Monitoring YugabyteDB with Prometheus and Grafana in Kubernetes

March 11, 2020

Prometheus has matured into a robust time-series metrics monitoring solution since it was first open-sourced in 2012. CNCF incubated it as its second project after Kubernetes in 2016 followed by graduation in 2018. Today it is arguably the most popular option for monitoring Kubernetes cluster metrics as well as container-based applications. Combined with Grafana for visualization, it becomes a potent combination for dashboarding performance of applications. Nodes in a YugabyteDB cluster have exposed a Prometheus endpoint for easy metrics collection right from the inception of the open source project. Yugabyte Platform and Yugabyte Cloud, Yugabyte’s two commercial DBaaS offerings, have extensive monitoring features built on Prometheus.

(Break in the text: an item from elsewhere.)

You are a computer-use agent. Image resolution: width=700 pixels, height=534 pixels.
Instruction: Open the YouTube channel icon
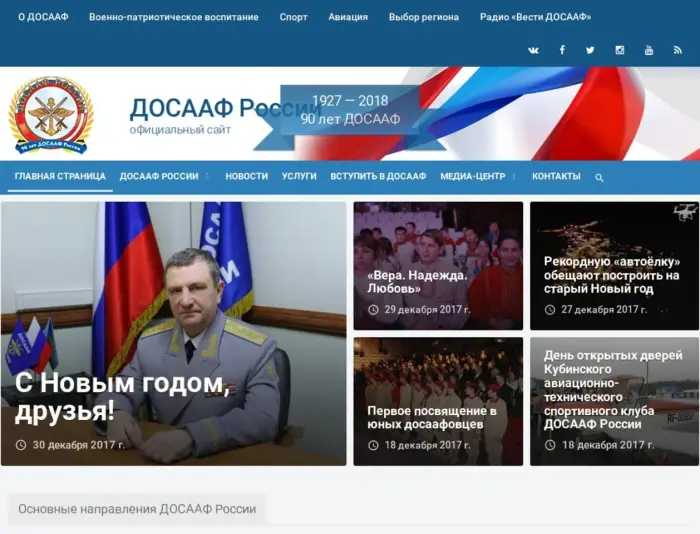click(648, 50)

In this blog post, we will review how you can include Prometheus and Grafana capabilities in your deployed environment. All of the components we will discuss are 100% open source and can be used either in an on-prem or public cloud-based environment.

What’s YugabyteDB? It is an open source, high-performance distributed SQL database built on a scalable and fault-tolerant design inspired by Google Spanner. The Yugabyte SQL API, YSQL, is wire-protocol compatible with PostgreSQL so that developers can easily build new cloud native applications without learning a new database language.

Prometheus can be stood up in a Kubernetes cluster using either the Kubernetes prometheus-operator or a straightforward yaml manifest. For example consider this yaml excerpt:

spec:
    containers:
    - name: prometheus
      image: prom/prometheus:v2.15.2
      imagePullPolicy: Always
      ports:
        - containerPort: 9090
          protocol: TCP
      volumeMounts:
        - mountPath: "/etc/prometheus"
          name: config-prometheus

The above would launch a single Prometheus container which leverages a simple Prometheus configuration. The full Prometheus yaml is provided for reference here. The configuration for Prometheus needs to have scrape targets identified to pull metrics from and their endpoints. For example:

apiVersion: v1
kind: ConfigMap
metadata:
 name: prometheus-config
 namespace: yb-demo
data:
 prometheus.yml: |
  global:
  scrape_configs:
- job_name: 'yugabytedb'
metrics_path: /prometheus-metrics
    static_configs:
      - targets: ['yb-master-0.yb-masters.yb-demo.svc.cluster.local:7000', 'yb-master-1.yb-masters.yb-demo.svc.cluster.local:7000', 'yb-master-2.yb-masters.yb-demo.svc.cluster.local:7000']
        labels:
          group: 'yb-master'

The above Prometheus config specifically identifies the source nodes, ports, and path for obtaining metrics from the master YugabyteDB nodes. The entire yaml example is here.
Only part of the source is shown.